Methods: The PopPK analysis was performed using 10,632 serum concentration-time data from 1,009 participants from a Phase 2 dose-ranging study (GALAXI 1) and 3 Phase 3 studies (GALAXI 2, GALAXI 3, and GRAVITI). Three IV induction dose regimens of 200, 600, or 1200 mg every 4 weeks (q4w) ×3 doses were evaluated in GALAXI 1, while the lowest induction dose regimen (200 mg q4w ×3 doses) was evaluated in the confirmatory Phase 3 GALAXI studies (GALAXI 2 and GALAXI 3). A single SC induction dose regimen of 400 mg q4w ×3 doses was evaluated in GRAVITI. Two SC maintenance dose regimens: 100 mg every 8 weeks (q8w) and 200 mg q4w, were evaluated in both GALAXI (database lock at Week 48) and GRAVITI (database lock at Week 24). Covariate assessment focused primarily on the effects on clearance (CL), except for body weight which was also assessed on the volumes of distribution. Simulations were conducted to compare guselkumab PK concentration time profiles and exposure metrics following the guselkumab dose regimen in the GALAXI studies versus the GRAVITI studies.

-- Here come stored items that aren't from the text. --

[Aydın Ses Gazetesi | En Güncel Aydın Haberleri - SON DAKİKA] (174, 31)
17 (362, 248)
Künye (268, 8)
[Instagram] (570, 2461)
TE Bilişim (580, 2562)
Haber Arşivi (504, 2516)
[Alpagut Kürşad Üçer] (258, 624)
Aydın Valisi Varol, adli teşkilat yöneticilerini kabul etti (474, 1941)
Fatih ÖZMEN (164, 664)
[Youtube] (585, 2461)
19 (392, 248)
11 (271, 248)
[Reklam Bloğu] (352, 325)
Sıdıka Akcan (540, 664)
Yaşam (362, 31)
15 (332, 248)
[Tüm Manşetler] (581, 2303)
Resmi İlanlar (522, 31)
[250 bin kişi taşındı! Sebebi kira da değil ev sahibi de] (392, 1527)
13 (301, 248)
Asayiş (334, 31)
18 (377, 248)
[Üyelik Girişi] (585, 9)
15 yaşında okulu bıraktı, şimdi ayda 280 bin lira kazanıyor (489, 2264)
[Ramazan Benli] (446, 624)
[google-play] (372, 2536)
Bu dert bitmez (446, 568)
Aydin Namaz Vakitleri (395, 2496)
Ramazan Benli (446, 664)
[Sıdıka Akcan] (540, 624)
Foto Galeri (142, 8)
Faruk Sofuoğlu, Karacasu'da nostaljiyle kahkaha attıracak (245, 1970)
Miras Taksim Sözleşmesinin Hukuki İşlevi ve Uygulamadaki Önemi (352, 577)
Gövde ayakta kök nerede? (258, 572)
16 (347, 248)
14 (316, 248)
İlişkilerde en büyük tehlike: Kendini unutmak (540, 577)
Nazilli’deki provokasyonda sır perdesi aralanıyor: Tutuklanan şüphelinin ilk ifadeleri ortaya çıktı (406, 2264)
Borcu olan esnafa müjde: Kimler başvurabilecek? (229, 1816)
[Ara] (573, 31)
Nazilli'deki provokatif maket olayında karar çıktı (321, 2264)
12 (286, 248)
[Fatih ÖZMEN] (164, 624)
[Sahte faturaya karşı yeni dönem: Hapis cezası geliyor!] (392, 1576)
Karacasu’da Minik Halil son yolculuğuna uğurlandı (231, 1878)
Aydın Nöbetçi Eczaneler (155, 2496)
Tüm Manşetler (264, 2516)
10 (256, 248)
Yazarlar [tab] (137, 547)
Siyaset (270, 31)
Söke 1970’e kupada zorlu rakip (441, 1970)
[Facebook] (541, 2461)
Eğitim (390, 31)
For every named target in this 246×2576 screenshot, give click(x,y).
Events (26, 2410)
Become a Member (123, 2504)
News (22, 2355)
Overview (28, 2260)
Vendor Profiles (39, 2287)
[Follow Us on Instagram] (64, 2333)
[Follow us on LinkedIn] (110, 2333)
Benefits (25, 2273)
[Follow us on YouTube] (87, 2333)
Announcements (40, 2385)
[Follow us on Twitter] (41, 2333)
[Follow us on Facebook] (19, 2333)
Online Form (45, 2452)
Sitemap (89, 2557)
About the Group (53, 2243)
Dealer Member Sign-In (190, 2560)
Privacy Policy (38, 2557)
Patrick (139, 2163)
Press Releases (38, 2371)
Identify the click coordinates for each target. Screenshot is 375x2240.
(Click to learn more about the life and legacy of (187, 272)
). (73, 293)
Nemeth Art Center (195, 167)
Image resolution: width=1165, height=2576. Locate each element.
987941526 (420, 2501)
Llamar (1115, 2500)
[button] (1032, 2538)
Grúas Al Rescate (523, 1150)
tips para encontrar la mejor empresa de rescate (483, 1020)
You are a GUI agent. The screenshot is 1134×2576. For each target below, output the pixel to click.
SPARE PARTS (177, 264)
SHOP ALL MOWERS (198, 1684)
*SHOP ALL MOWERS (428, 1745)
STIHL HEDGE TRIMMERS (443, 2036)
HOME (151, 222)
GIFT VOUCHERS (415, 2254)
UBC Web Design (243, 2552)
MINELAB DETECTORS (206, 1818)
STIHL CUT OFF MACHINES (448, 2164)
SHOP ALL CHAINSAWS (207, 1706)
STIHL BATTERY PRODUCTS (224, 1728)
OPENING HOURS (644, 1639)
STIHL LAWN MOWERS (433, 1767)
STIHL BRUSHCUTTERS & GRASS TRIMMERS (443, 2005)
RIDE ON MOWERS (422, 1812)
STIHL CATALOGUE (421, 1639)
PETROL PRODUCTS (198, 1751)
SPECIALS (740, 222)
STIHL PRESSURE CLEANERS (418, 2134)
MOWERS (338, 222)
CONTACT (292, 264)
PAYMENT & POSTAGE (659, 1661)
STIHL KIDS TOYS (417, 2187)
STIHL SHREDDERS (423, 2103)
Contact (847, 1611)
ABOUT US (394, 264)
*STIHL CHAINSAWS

Results: Serum concentration-time data of guselkumab were adequately described by a 2-compartment linear PK model with first-order absorption after SC administration and first-order elimination. The typical PopPK parameter estimates were 0.304 L/day for CL, 0.319 L/day for Q, 3.59 L for Vc and 2.53 L for Vp. The typical values of ka and SC bioavailability were 0.107 day-1 and 53.5%, respectively. T1/2 was estimated as 16.8 days. Of the covariates evaluated, higher body weight, lower serum albumin, higher CRP levels, and prior failure to biologics were associated with higher CL. Dose adjustment is not warranted based on the magnitude of the effect of these covariates on guselkumab exposure metrics. The 400 mg SC q4w induction dose regimen in GRAVITI resulted in lower Cmax, similar Cave,week0-12, and numerically higher Ctrough,week12 compared with the corresponding exposure metrics following the 200 mg IV q4w induction regimen in GALAXI. PopPK model-based simulations showed that the impact of different routes of administration (ie, IV versus SC) during the induction period was no longer noticeable by Week 24 across both guselkumab maintenance SC dose regimens.
Conclusions: A PopPK model was developed for guselkumab in participants with moderately to severely active CD which successfully characterized the impact of covariates and different routes of administration employed during the induction period.